The map remembers the round
Planes fall, pilots bail, survivors get fished out of the sea — and now the ground keeps the receipts. Craters, burning crash sites, and oil slicks all stick around for the whole round, so the front line reads like a story of everything that happened on it.
Three kinds of scar
A bomb that lands on dry ground leaves a crater — a dark scorched bowl ringed with raised dirt, sized off the blast. A plane that goes in on land (whether it flew into a hill or corkscrewed down as a wreck) leaves a burning crash site: a charred skeleton with a smoke column that keeps going the rest of the round. And a hull that sinks leaves an oil slick spreading on the sea. They pile up as the round goes, so by the bell the map is a record of where the fighting was heaviest.
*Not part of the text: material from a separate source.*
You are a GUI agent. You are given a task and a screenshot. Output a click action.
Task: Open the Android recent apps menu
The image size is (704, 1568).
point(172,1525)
The one rule: don't touch the terrain
There's a hard constraint underneath all this. Warbirds' terrain is deterministic and shared — the server and every browser generate the exact same heightfield from the same math, down to the bit, which is how your plane collides with the same hill the server thinks is there. So a crater absolutely must not deform the ground: the moment the server carved a hole the client didn't (or vice versa), collision would desync and the whole thing would fall apart. Every scar is therefore a cosmetic decal laid on top of the pristine terrain — the server tracks a little list of them and tells clients where they are; the physics keeps sampling the untouched field. What you fly over is always exactly what the server collides against. (We ran the terrain bit-for-bit parity check to prove the ground never budged.)
Cheap by design
Scars never move, so they don't belong in the 20 Hz snapshot. They ride the join handshake (so a latecomer sees the round's history the moment they spawn) and a one-shot event each when they're made — reusing spare fields on the event we already send, for zero new wire format. The list is capped and wiped clean at the start of each round, so it can't grow without bound or bleed one round's carnage into the next.
With this the drama pass has closed its loop on death: the plane falls and burns, the pilot bails or gets fished out of the sea, and the crash site smoulders on the map behind them. Every kill now has a beginning, a middle, and an end you can still see minutes later.